§ Task item
Summarize the article about Liberty Hill ISD and campus police presence in two sentences.

§ Extract provided
========

LHISD researching possibility of adding police presence to campuses
By SHELLY WILKISON
Liberty Hill ISD administrators are researching options for creating a law enforcement presence in the schools, including the creation of a police department for the district.
Superintendent Rob Hart told The Independent this week that administrators are exploring different ways to add a law enforcement presence as enrollment continues to grow and additional schools are built.
Dr. Hart said the interest in adding on-campus security has been discussed at various times through the years, but he has been resistant to the idea because he had too many questions about what is needed and had concerns about finding officers who understand the school environment.
“But I believe we’re ready,” he said.
School trustees will hear a presentation by Assistant Superintendent Chad Pirtle at their regular meeting March 19 about various options for adding a law enforcement presence. Hart said Pirtle has been looking at other school districts and comparing their programs, including the costs.
“He is looking at what others do, what their arrangements are, the pros and cons of having one, what type of person to find, what you want them to do, that kind of thing,” he said.
Hart said he isn’t sure whether he will make a recommendation for trustees at that time.
“I don’t know what we’re going to find yet, and what it will involve,” he said.

========

§ Exercise data
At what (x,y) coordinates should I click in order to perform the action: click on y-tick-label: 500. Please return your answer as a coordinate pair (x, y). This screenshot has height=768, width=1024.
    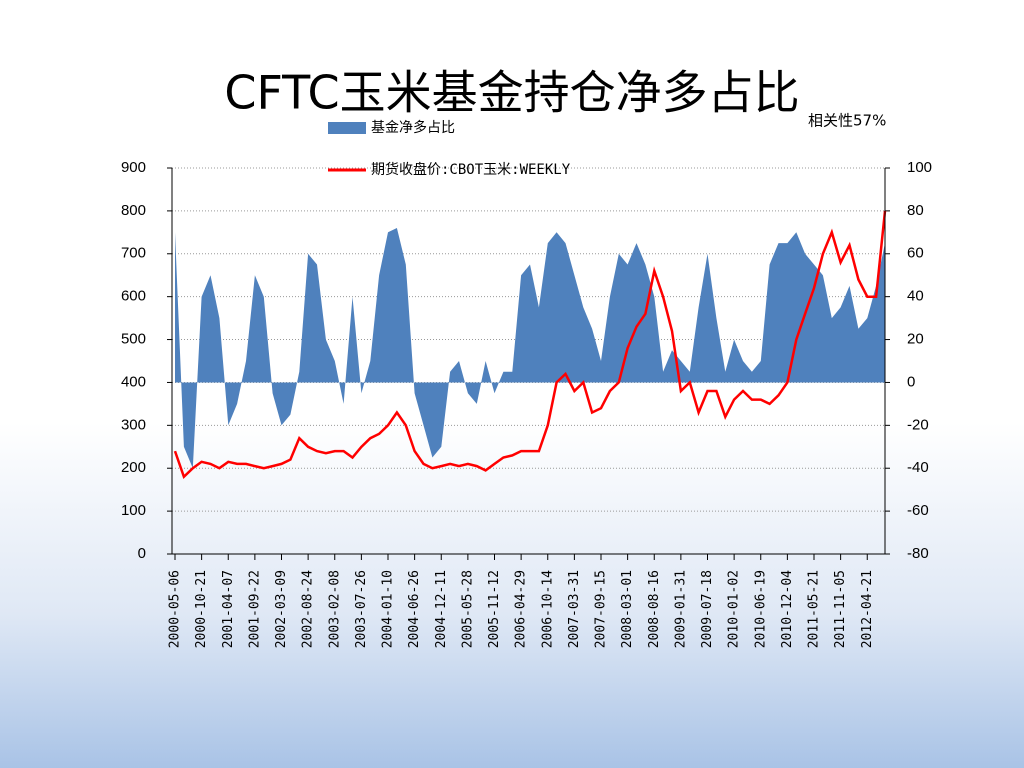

========

§ Task output
Liberty Hill ISD administrators are researching ways to add a law enforcement presence to the schools as enrollment grows and more schools are built, including possibly creating a district police department. Superintendent Rob Hart, who had resisted the idea because of open questions and concerns about finding officers who understand schools, says the district is ready, and trustees will hear Assistant Superintendent Chad Pirtle present options at their March 19 meeting.